» **Your objective**
Your answer should consist of every line in the records that holds "height".

» **Records to process**
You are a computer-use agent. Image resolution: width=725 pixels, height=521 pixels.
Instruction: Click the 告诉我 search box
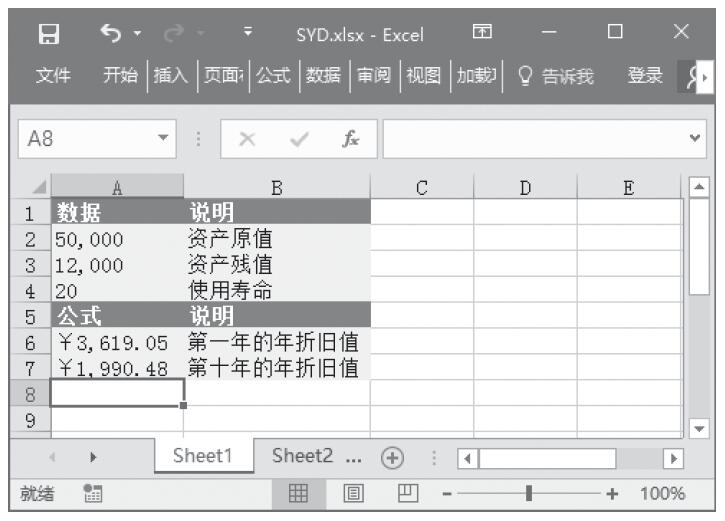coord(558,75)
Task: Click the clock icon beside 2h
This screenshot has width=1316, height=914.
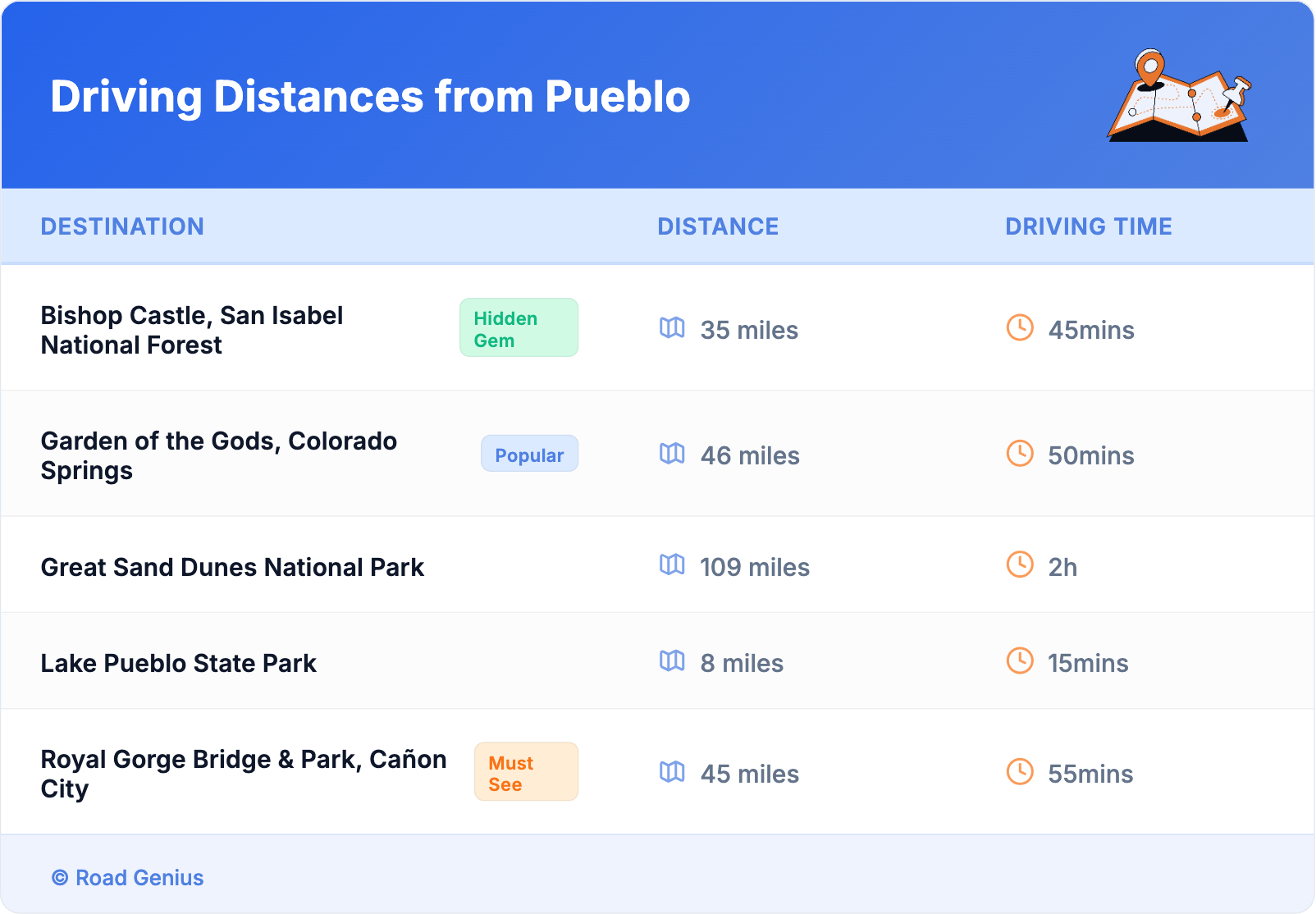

» **Task answer**
You are a computer-use agent. Image resolution: width=725 pixels, height=521 pixels.
This screenshot has width=1316, height=914.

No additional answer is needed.